=== Your assignment ===
Would you please write out each entry precisely as given?
(Provided records)
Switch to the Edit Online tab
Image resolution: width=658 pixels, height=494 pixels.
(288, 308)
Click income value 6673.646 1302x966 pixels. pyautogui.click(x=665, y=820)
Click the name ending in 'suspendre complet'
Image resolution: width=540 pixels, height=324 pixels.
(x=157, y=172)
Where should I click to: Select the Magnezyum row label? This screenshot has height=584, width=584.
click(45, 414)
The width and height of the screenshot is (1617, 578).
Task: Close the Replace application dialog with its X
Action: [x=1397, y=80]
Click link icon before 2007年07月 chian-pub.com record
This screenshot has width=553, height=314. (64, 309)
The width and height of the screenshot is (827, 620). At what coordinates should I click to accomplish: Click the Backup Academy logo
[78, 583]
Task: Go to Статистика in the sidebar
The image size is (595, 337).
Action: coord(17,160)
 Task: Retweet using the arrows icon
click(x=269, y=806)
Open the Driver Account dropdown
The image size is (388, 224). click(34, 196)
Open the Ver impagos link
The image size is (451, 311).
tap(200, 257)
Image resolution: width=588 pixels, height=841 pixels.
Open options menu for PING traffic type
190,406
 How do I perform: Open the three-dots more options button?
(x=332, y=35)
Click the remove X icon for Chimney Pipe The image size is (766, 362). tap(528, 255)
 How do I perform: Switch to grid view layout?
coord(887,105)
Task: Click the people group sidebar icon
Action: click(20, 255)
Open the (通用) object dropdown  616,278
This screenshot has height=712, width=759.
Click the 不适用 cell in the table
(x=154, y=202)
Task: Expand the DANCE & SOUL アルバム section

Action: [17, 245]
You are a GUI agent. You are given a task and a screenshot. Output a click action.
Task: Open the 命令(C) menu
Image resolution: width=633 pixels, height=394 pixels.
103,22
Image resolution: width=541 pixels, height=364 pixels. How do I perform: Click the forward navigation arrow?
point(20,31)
(End Provided records)
=== Completed task ===
Switch to the Edit Online tab
Image resolution: width=658 pixels, height=494 pixels.
(288, 308)
Click income value 6673.646 1302x966 pixels. pyautogui.click(x=665, y=820)
Click the name ending in 'suspendre complet'
Image resolution: width=540 pixels, height=324 pixels.
(x=157, y=172)
Where should I click to: Select the Magnezyum row label? This screenshot has height=584, width=584.
click(45, 414)
The width and height of the screenshot is (1617, 578).
Task: Close the Replace application dialog with its X
Action: [x=1397, y=80]
Click link icon before 2007年07月 chian-pub.com record
This screenshot has width=553, height=314. (64, 309)
The width and height of the screenshot is (827, 620). At what coordinates should I click to accomplish: Click the Backup Academy logo
[78, 583]
Task: Go to Статистика in the sidebar
The image size is (595, 337).
Action: coord(17,160)
 Task: Retweet using the arrows icon
click(x=269, y=806)
Open the Driver Account dropdown
The image size is (388, 224). click(34, 196)
Open the Ver impagos link
The image size is (451, 311).
tap(200, 257)
Image resolution: width=588 pixels, height=841 pixels.
Open options menu for PING traffic type
190,406
 How do I perform: Open the three-dots more options button?
(x=332, y=35)
Click the remove X icon for Chimney Pipe The image size is (766, 362). tap(528, 255)
 How do I perform: Switch to grid view layout?
coord(887,105)
Task: Click the people group sidebar icon
Action: click(20, 255)
Open the (通用) object dropdown  616,278
This screenshot has height=712, width=759.
Click the 不适用 cell in the table
(x=154, y=202)
Task: Expand the DANCE & SOUL アルバム section

Action: [17, 245]
You are a GUI agent. You are given a task and a screenshot. Output a click action.
Task: Open the 命令(C) menu
Image resolution: width=633 pixels, height=394 pixels.
103,22
Image resolution: width=541 pixels, height=364 pixels. How do I perform: Click the forward navigation arrow?
point(20,31)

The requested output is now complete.